I am thinking of solving this through complementation, i.e. what I have so far is that for $n=1$, $$P\{\text{the person who started the chain letter game will receive a letter}\}=0$$ for $n=2$, $$P\{\text{the person who started the chain letter game will receive a letter from the 1st sender}\}$$ $$=P\{\text{the person who started the chain letter game will receive a letter from the 2nd sender}\}$$ $$=\frac{_{N-2}C_1}{_{N-1}C_2}$$ $$P\{\text{the person who started the chain letter game will receive letters from both 2nd senders}\}$$ $$=\left(\frac{_{N-2}C_1}{_{N-1}C_2}\right)^2$$ Then I would simply calculate the probability of the union of the elementary events, then continue for each $n$. Now, I find it too tedious and I am not so sure if this correct. Can anyone help please? Thanks.
Best Answer
Let stage $k=0$ denote the person who started the chain (say A) sending out the first two letters to two different people. I assume you are asking for the probability that after stage $k=n$, A does not receive a letter.

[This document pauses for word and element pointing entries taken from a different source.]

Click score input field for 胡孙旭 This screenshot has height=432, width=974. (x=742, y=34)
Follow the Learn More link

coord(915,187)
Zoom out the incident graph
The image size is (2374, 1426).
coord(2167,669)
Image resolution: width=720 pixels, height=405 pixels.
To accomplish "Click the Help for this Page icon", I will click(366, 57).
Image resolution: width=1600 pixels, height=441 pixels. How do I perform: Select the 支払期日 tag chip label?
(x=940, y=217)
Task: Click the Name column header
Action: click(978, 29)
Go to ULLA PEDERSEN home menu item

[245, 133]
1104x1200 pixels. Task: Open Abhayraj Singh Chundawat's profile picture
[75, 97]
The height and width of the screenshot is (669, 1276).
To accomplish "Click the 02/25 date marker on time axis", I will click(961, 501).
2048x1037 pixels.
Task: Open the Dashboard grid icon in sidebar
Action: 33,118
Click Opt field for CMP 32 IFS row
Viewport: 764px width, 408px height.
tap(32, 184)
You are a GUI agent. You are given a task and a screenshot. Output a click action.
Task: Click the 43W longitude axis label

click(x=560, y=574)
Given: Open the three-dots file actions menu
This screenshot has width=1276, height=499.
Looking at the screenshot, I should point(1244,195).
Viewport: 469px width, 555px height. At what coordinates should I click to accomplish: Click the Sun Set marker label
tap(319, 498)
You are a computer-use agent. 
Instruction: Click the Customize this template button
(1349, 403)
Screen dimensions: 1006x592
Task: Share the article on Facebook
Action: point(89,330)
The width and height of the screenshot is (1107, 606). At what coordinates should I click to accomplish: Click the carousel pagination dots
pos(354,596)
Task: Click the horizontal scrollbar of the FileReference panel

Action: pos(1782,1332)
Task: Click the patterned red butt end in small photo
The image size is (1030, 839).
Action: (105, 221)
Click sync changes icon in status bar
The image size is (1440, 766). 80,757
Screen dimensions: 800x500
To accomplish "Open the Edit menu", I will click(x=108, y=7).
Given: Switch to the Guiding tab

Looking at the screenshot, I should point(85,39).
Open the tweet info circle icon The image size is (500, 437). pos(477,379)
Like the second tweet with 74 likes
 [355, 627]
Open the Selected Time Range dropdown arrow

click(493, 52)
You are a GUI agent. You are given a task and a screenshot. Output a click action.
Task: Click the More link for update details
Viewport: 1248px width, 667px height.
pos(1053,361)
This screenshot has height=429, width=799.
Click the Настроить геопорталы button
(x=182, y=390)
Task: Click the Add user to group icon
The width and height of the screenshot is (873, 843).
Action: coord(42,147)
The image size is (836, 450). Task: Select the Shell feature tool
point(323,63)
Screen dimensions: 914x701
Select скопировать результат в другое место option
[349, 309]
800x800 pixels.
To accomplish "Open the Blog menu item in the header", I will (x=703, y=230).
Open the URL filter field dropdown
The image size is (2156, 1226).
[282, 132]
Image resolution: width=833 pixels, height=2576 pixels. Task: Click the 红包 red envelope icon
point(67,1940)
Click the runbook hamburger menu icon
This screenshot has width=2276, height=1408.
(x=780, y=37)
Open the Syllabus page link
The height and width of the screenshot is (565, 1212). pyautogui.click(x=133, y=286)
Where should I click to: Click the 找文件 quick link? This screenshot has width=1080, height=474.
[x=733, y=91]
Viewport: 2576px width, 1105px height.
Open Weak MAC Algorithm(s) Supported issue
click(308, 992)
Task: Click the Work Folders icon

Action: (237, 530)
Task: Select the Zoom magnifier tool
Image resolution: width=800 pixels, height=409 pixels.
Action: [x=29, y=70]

Further, as per the problem statements, even if a person receives $m>1$ letters in a stage or across stages, all that is taken care of is that each letter results in a pair of letters going out to two separate people, irrespective of whether they were recipients of other letters by the same sender.
In this situation, we worry only about how many such letter pairs are sent across stages $k=1,2, ...n$. This is $L = 2+4+... 2^n = 2(2^n-1)$.
Each time a letter is received, there are $(N-1)(N-2)$ ways to select two separate people to send a letter pair to. If A is not to be one of them, this choice reduces to $(N-2)(N-3)$. Hence the probability for A not receiving a letter at this time is
$p = \dfrac{(N-2)(N-3)}{(N-1)(N-2)} = \dfrac{N-3}{N-1}$.
As this event occurs independently $L$ times, the total probability is $p^L = \left( \dfrac{N-3}{N-1}\right)^{2(2^n-1)}$.